Start of Block

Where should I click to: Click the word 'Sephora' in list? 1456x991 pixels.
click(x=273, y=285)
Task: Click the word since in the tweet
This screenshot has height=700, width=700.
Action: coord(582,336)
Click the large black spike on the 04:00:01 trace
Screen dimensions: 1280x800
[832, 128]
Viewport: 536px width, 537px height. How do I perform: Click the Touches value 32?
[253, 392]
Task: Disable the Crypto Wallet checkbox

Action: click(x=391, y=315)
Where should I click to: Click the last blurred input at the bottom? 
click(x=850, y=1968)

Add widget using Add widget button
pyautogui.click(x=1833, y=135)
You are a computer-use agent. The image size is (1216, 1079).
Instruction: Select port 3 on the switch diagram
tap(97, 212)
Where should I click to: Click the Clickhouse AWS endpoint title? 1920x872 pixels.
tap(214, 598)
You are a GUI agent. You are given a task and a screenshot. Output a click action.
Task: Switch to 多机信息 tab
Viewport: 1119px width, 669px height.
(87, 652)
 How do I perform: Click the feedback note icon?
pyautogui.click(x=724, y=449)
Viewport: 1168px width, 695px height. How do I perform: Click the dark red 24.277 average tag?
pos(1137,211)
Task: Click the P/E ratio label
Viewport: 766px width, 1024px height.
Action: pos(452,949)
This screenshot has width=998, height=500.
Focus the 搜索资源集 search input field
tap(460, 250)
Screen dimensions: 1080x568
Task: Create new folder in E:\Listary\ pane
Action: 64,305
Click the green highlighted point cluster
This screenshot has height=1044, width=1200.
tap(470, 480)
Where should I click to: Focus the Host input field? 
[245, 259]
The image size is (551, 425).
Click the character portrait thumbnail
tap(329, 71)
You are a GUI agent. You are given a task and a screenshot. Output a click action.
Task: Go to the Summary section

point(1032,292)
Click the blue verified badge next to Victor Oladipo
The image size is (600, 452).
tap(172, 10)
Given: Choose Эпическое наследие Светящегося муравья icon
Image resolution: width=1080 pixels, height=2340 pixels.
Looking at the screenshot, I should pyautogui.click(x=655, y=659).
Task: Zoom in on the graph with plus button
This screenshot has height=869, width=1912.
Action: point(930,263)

End of Block

Assigned task:
All that should appear in the response is the run of lines from the first line of the entries through the line containing "Click the large", copied exactly.

Expected answer:
Where should I click to: Click the word 'Sephora' in list? 1456x991 pixels.
click(x=273, y=285)
Task: Click the word since in the tweet
This screenshot has height=700, width=700.
Action: coord(582,336)
Click the large black spike on the 04:00:01 trace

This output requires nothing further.